Datum uitspraak:
Datum publicatie:
Rechtsgebied:
Zaaknummer:
Soort procedure:
Vindplaatsen:

Inhoudsindicatie:

Mvv-vereiste / gezinshereniging / uitspraak EHRM / artikel 8 EVRM .

Het bestreden besluit strekt tot handhaving van de afwijzing van verzoekers aanvraag om een verblijfsvergunning regulier voor bepaalde tijd onder de beperking gezinshereniging wegens het niet-beschikken over een mvv. Verzoeker acht het standpunt van verweerder dat artikel 8 EVRM alleen als toets kan dienen in een procedure met betrekking tot het toelaten in het kader van een mvv-aanvraag en niet in het kader van onderhavige aanvraag, onjuist.
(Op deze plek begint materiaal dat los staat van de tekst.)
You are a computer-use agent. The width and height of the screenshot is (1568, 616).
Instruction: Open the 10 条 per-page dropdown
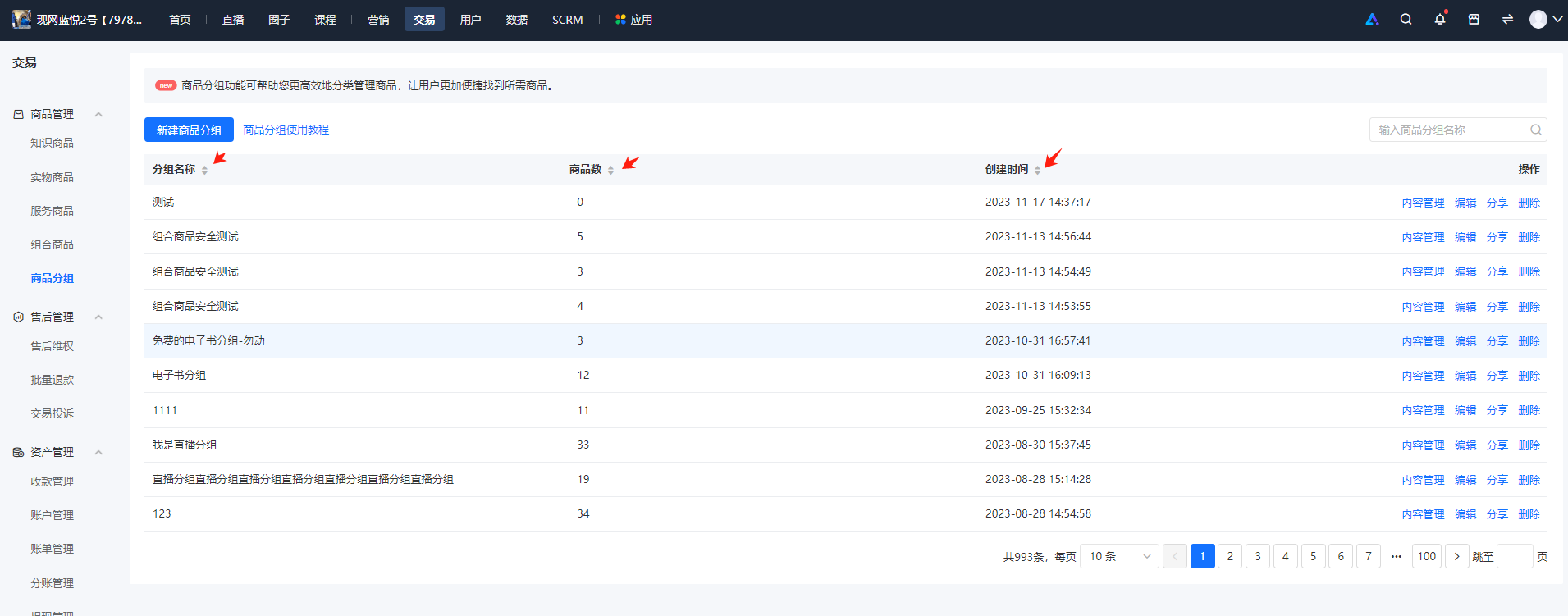click(1119, 556)
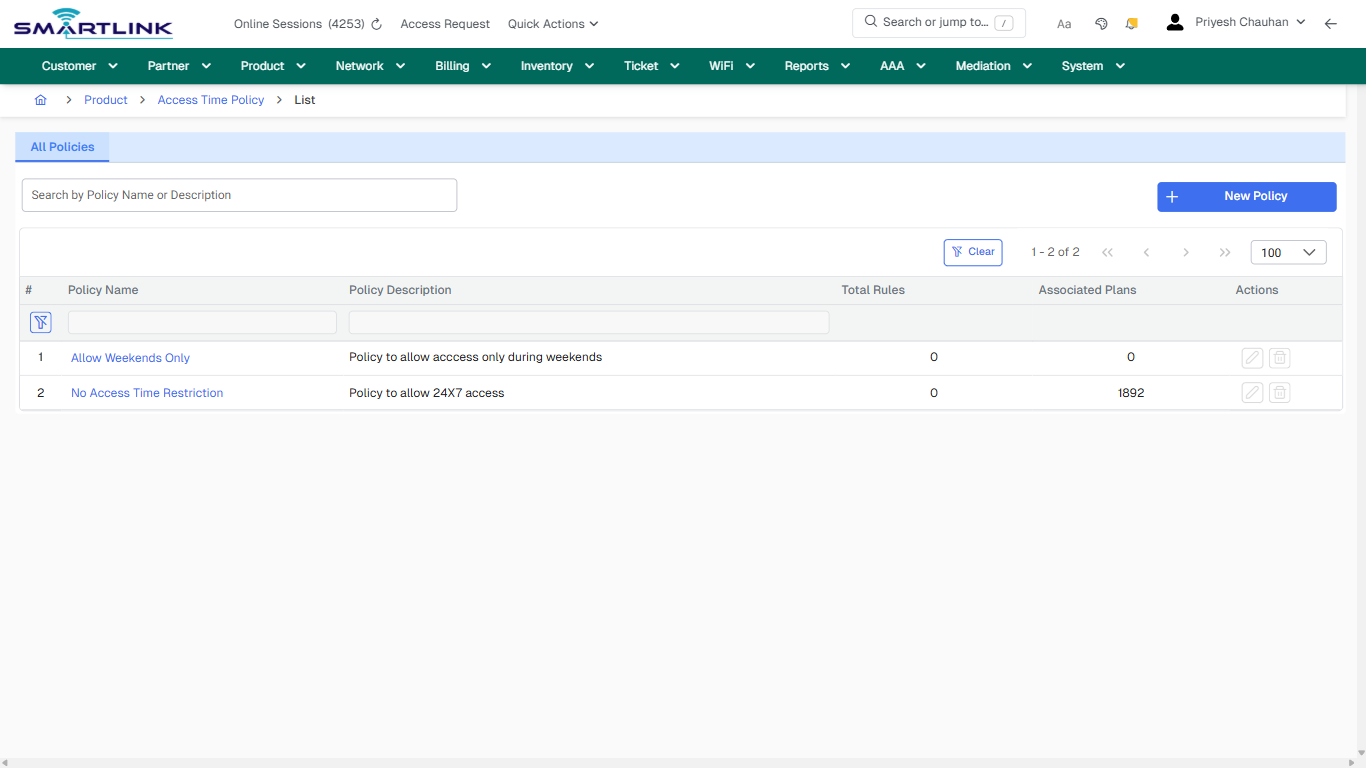Open the notifications bell
The height and width of the screenshot is (768, 1366).
click(x=1131, y=22)

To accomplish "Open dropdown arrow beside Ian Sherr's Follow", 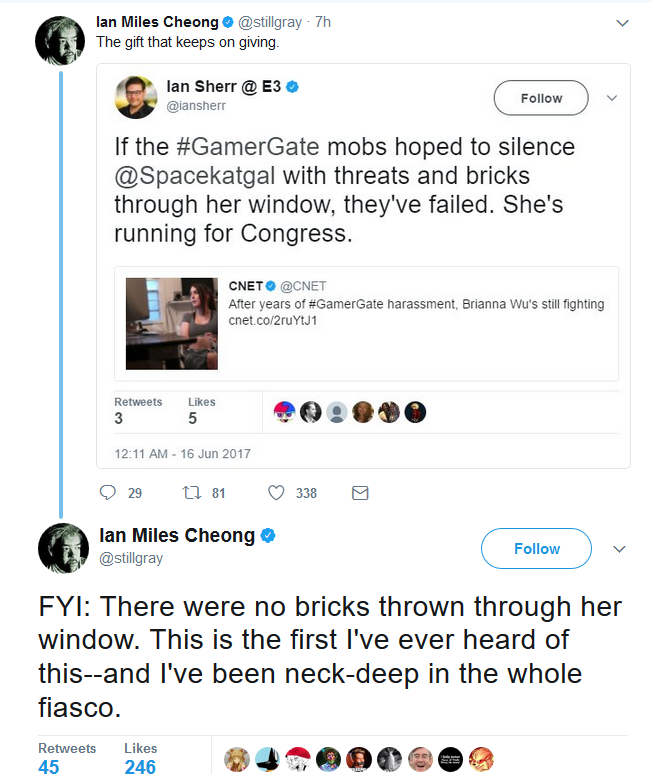I will (x=612, y=98).
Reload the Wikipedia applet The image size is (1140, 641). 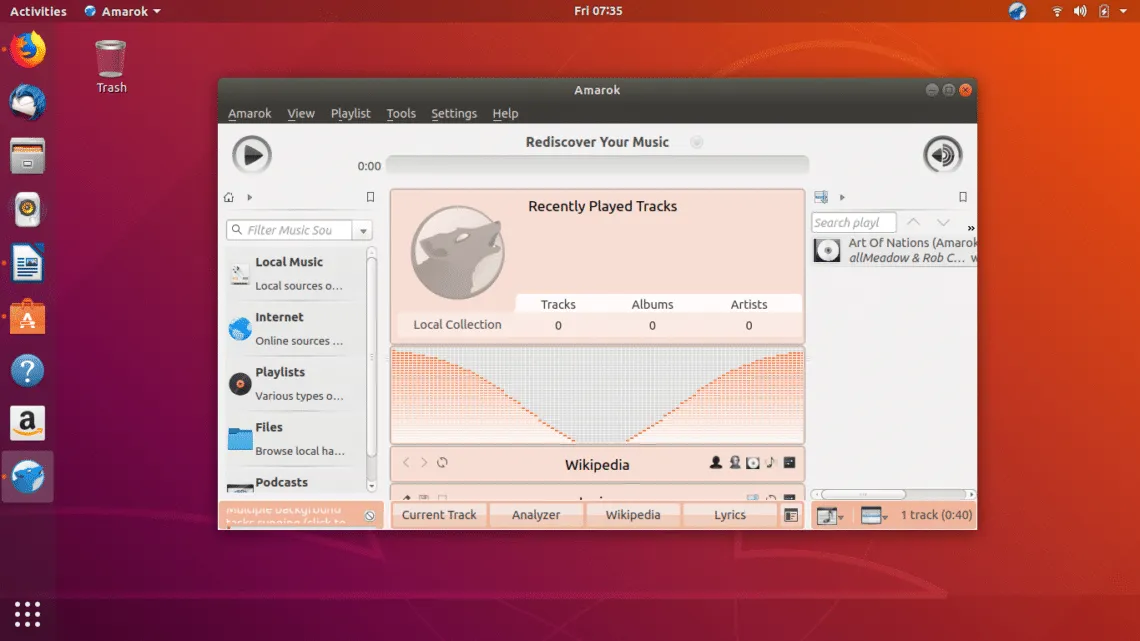(x=442, y=463)
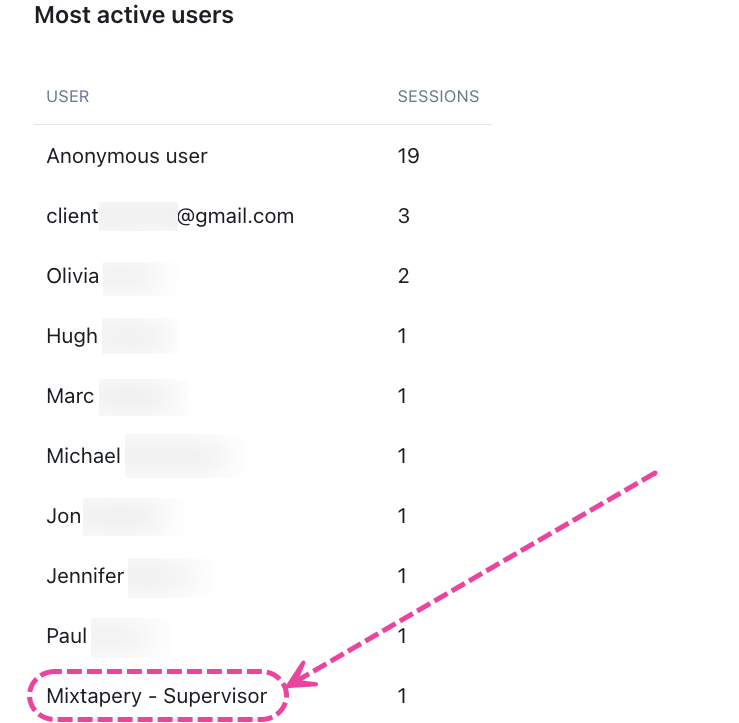The image size is (739, 723).
Task: Click the session count in Hugh's row
Action: pyautogui.click(x=402, y=336)

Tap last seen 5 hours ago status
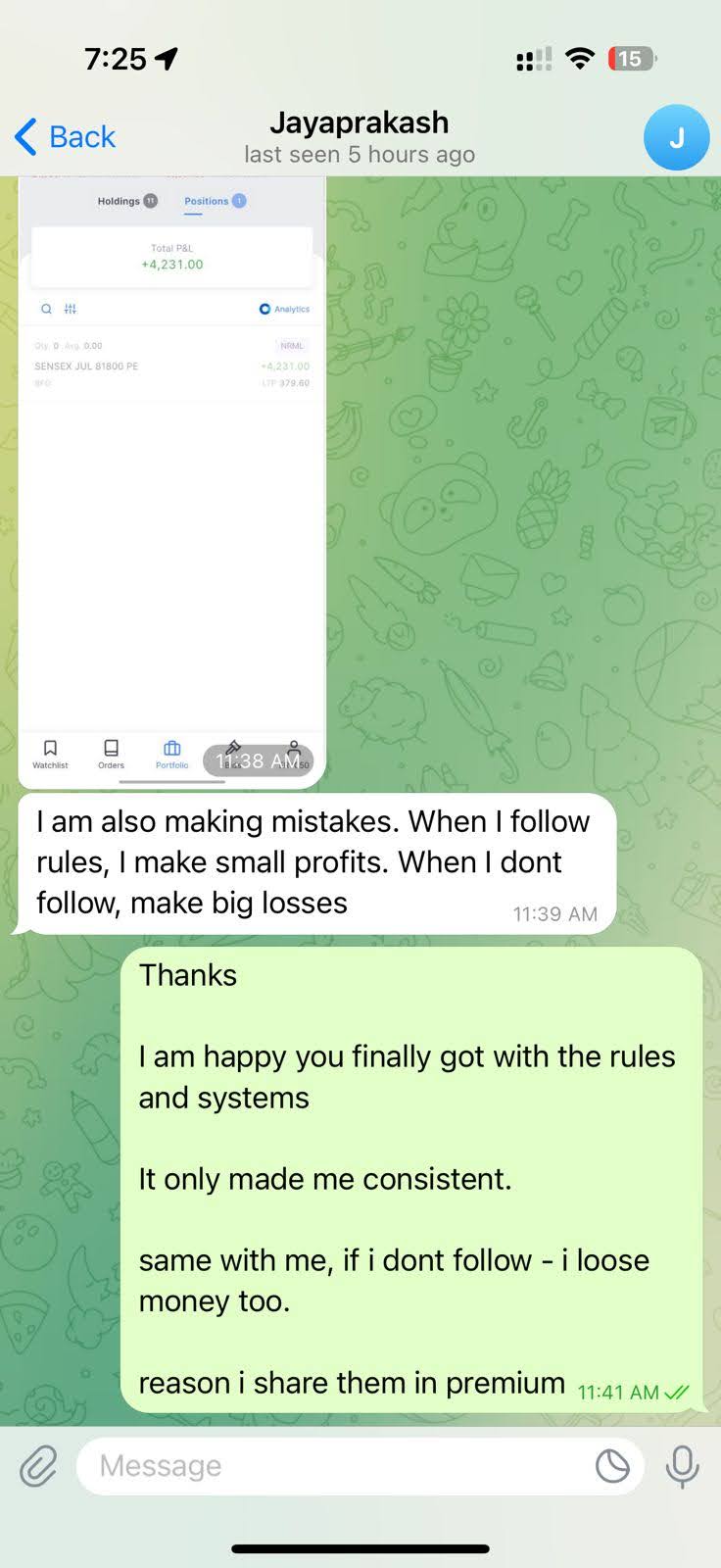point(360,155)

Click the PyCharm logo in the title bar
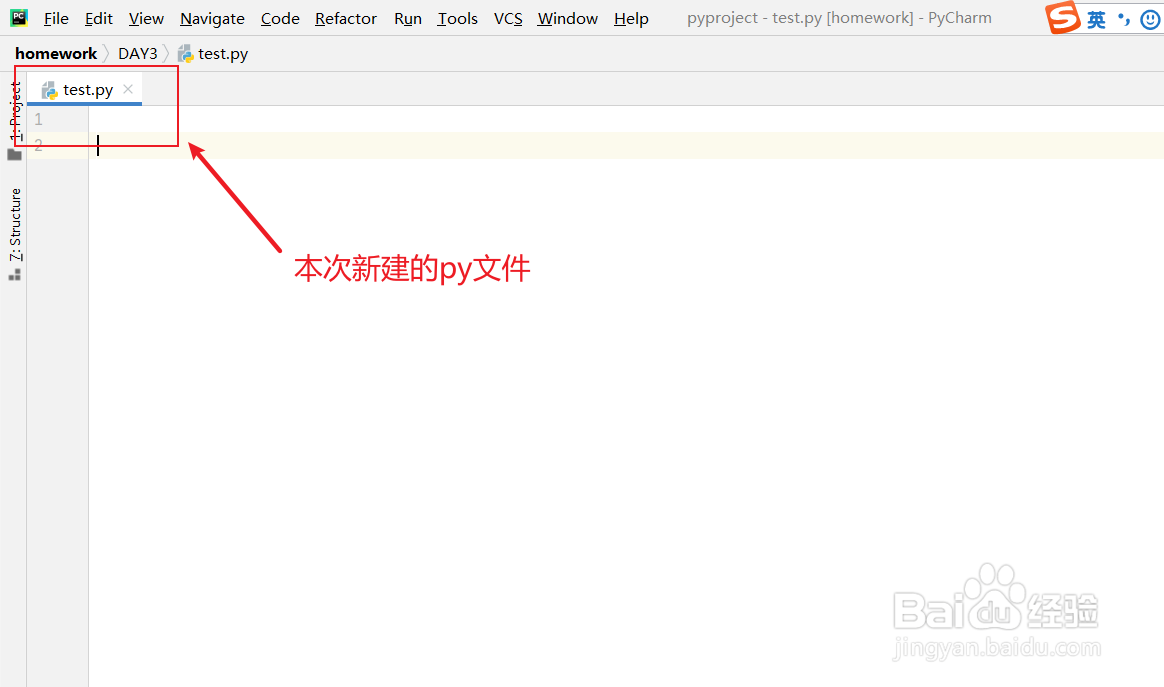click(x=18, y=17)
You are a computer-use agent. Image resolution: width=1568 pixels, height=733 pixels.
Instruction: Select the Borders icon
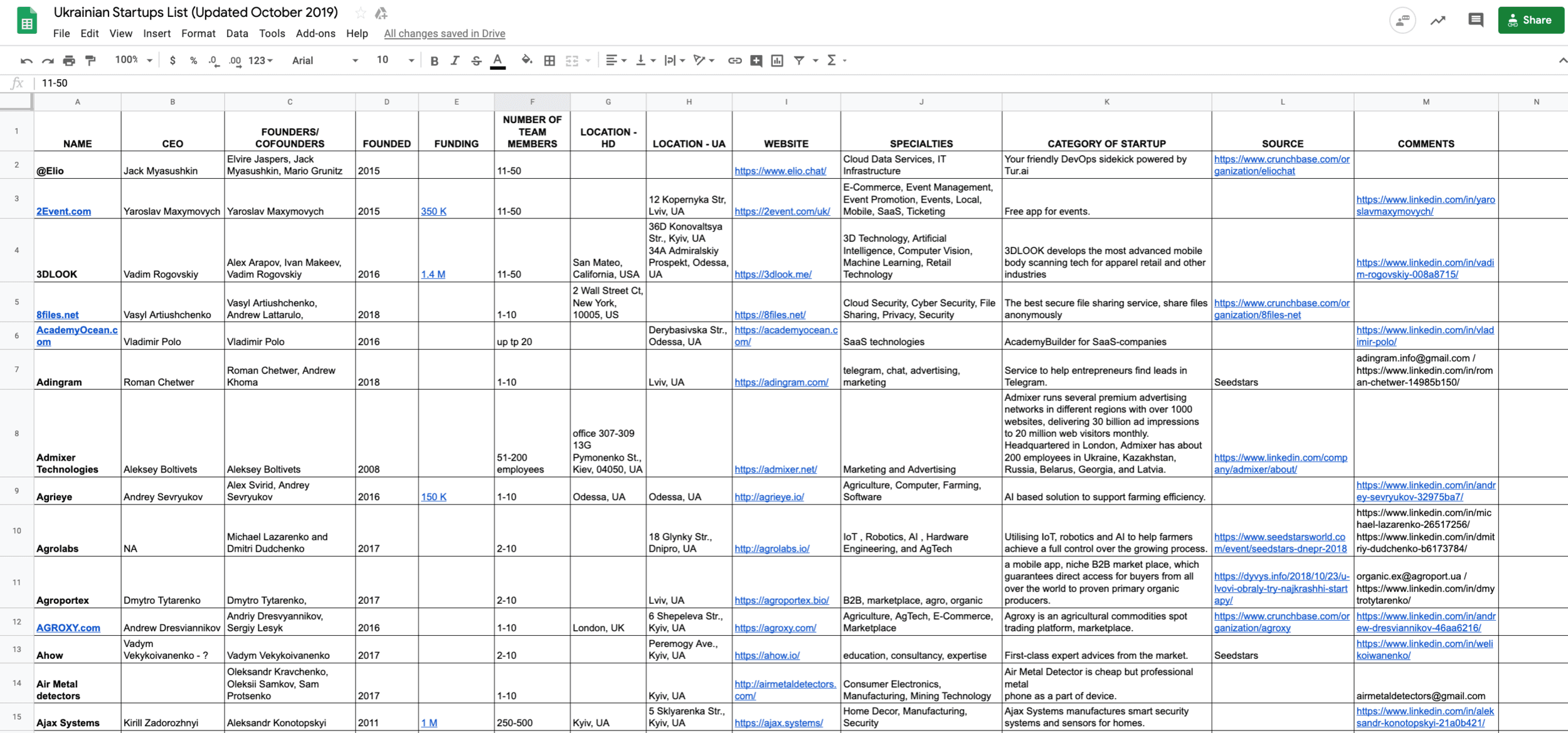(549, 60)
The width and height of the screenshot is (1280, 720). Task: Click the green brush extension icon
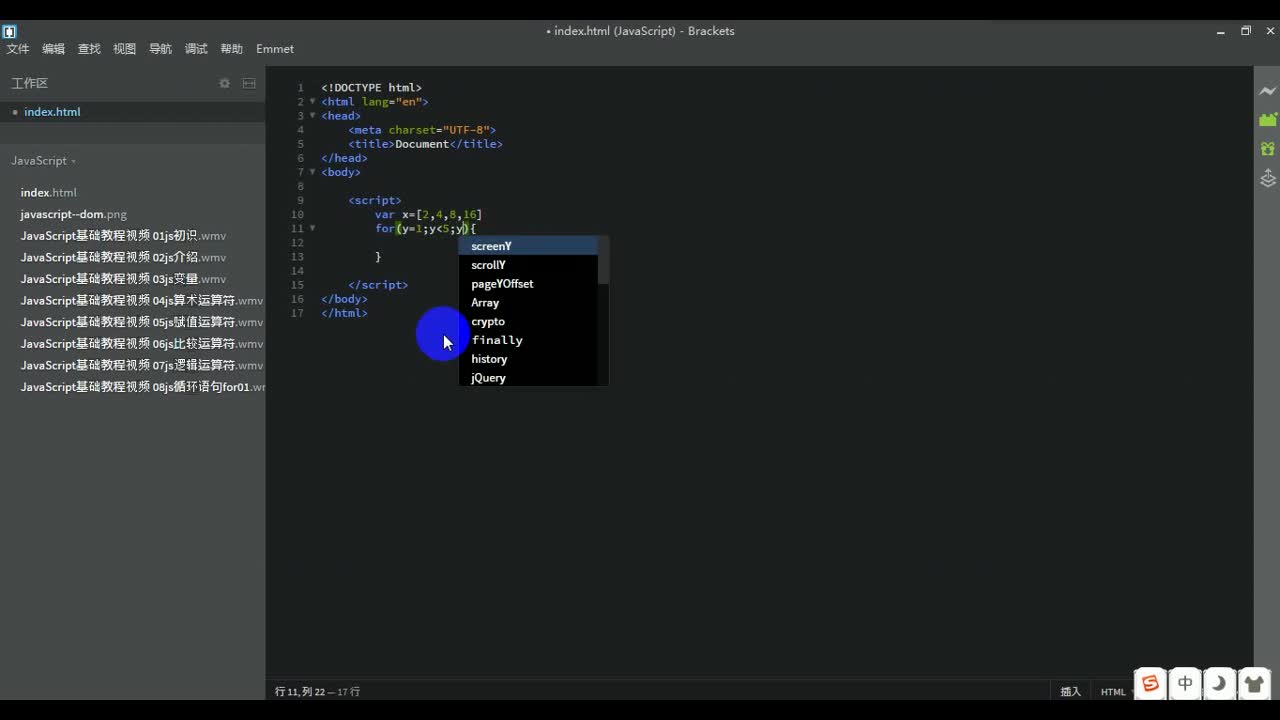click(x=1268, y=119)
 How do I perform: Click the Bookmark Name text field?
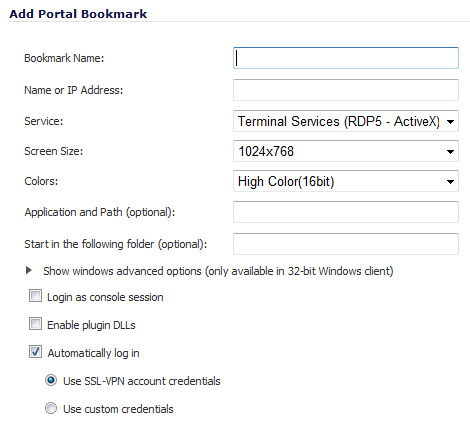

Verzoeker wijst daarbij naar de beslissing van het EHRM van 12 mei 2005, nummer 1872/04. De voorzieningenrechter is van oordeel dat de ontvankelijkheidverklaring van het EHRM thans noopt tot twijfel over de rechtmatigheid van het bestreden besluit. De voorzieningenrechter komt toe aan een belangenafweging, die in het voordeel van verzoeker dient uit te vallen. Toewijzing verzoek.

Uitspraak



VOORZIENINGENRECHTER VAN DE RECHTBANK 'S-GRAVENHAGE

Sector Bestuursrecht

Vreemdelingenkamer

zitting houdende te Dordrecht

Reg.nr : AWB 05/49152

Uitspraak in de zaak van

A, verzoeker,

gemachtigde: mr. H.C.Ch. Kneuvels, advocaat te Dordrecht,

tegen

de Minister voor Vreemdelingenzaken en Integratie te ’s-Gravenhage, verweerder,

gemachtigde: mr. E. de Jong, ambtenaar bij de Immigratie- en Naturalisatiedienst.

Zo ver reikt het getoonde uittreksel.